# What's your obsession?



## SacredHeart (Mar 23, 2010)

So that we don't take over the pub, we thought this was an interesting question. 

What do you collect or have a strange compulsion to buy loads of?


----------



## Steff (Mar 23, 2010)

Had to think about this lol but really it should have been easy, i have an insane amount of lip glosses i got into this weird habit of buying them off ebay,some have been used but others still sit in my make up case unused i like them because some are glittery and some are flavoured hehe, silly girl at heart lol.


----------



## SacredHeart (Mar 23, 2010)

You should try Lush's Honey Trap lip balm. It's amazing


----------



## Steff (Mar 23, 2010)

SacredHeart said:


> You should try Lush's Honey Trap lip balm. It's amazing



ooooh god no dont get me started on lush lol i would buy it all if i could afford it lol, i look on there website loads must of missed the lip glosses.

just seen it lol


----------



## SacredHeart (Mar 23, 2010)

I've got a bunch of 10% off vouchers if you want some a bit cheaper?


----------



## Northerner (Mar 23, 2010)

Books. I've almost cured myself of buying everything I find even remotely interesting, but still have to buy now and then. The most extravagant book-buying jaunt was ?2,000 worth in one go. Not quite as bad as it sounds - it was a bookshop in Folkestone that was closing down and offering all their stock at 10% of cover price. I spent ?200.


----------



## SacredHeart (Mar 23, 2010)

Wow! That's impressive, Northe!


----------



## Steff (Mar 23, 2010)

SacredHeart said:


> I've got a bunch of 10% off vouchers if you want some a bit cheaper?



lol ive already ordered the bubblegum one and the honey one


----------



## SacredHeart (Mar 23, 2010)

LOL! I was going to say I could bring them down to the meet for you!


----------



## Steff (Mar 23, 2010)

SacredHeart said:


> LOL! I was going to say I could bring them down to the meet for you!



am i being mad but the bubblegum one contains sugar on the ingredients list, first time i have thought about that the diabetic in me is surfacing will i be ok with that?

[Work to do]
- A) Revise the forum thread's passage between "## Northerner (Mar" and "I spent ?200.", inclusive, changing "Folkestone" to "Dover".
- B) Write the next part of the forum thread about collecting obsessions, picking up after its final post.

[Supplied material]

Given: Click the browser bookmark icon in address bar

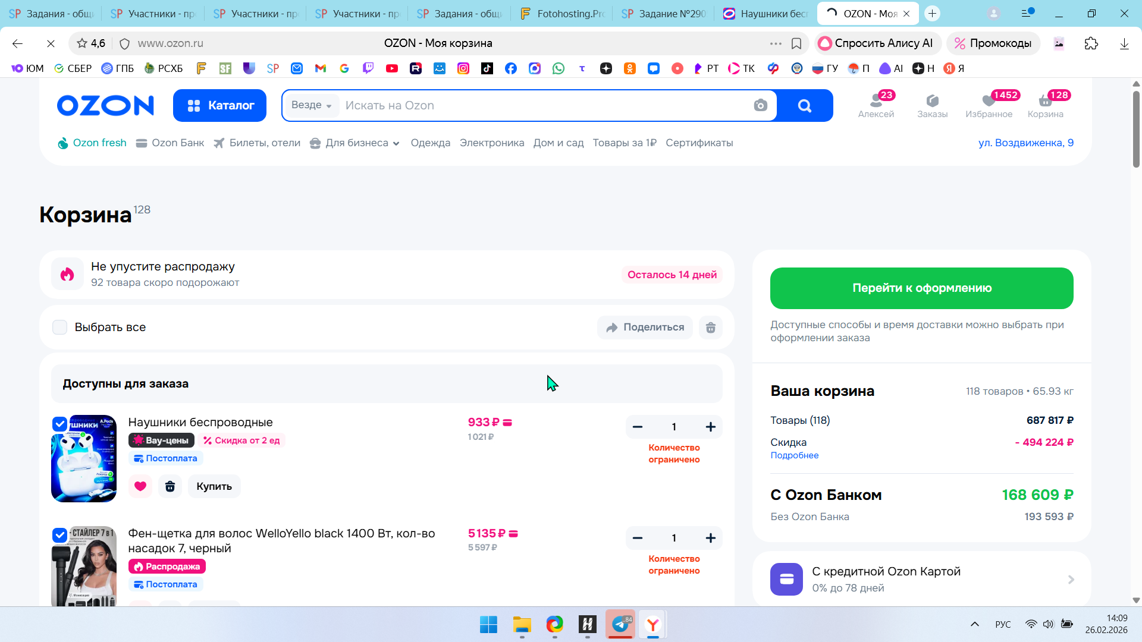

[Response list]
- A)
## Northerner (Mar 23, 2010)

Books. I've almost cured myself of buying everything I find even remotely interesting, but still have to buy now and then. The most extravagant book-buying jaunt was ?2,000 worth in one go. Not quite as bad as it sounds - it was a bookshop in Dover that was closing down and offering all their stock at 10% of cover price. I spent ?200.

- B)
----------



## SacredHeart (Mar 23, 2010)

That's not actually a gloss though, hon. it's a scrub for making your lips soft. It smells JUST like bubblegum. You're not eating it though, so I think it would be ok.


----------



## Steff (Mar 23, 2010)

SacredHeart said:


> That's not actually a gloss though, hon. it's a scrub for making your lips soft. It smells JUST like bubblegum. You're not eating it though, so I think it would be ok.



LOL im mad aint i, got  images of me sitting with a spoon eating my way through the pot.


----------



## SacredHeart (Mar 23, 2010)

I'd pay to see that!


----------



## Steff (Mar 23, 2010)

SacredHeart said:


> I'd pay to see that!



you might just ill bring it along in April


----------



## SacredHeart (Mar 23, 2010)

Hahaha! I'll use my glitter bar!


----------



## AlisonM (Mar 23, 2010)

I can't resist buying bath stuff, bubble bath, oils, soaps, shampoos. I love Lush too. Then there's my yarns and threads for crochet and needlework, and all the gadgets that go with that and jewellery making. I have a huge collection of lace bobbins too, over a hundred and all different from all over the world.


----------



## am64 (Mar 23, 2010)

if i see a nice fish in a charity shop or car boots then im a gona....


----------



## sasha1 (Mar 23, 2010)

Hi peeps ...

I collect Buddha's .... I have quite a growing collection at the moment ... 

But the biggest obsession I have is with cleaning and tidiness .... It drives poor Nathan mad ... having said that it drives me mad too ... 

Heidi
xx


----------



## am64 (Mar 23, 2010)

sasha1 said:


> Hi peeps ...
> 
> I collect Buddha's .... I have quite a growing collection at the moment ...
> 
> ...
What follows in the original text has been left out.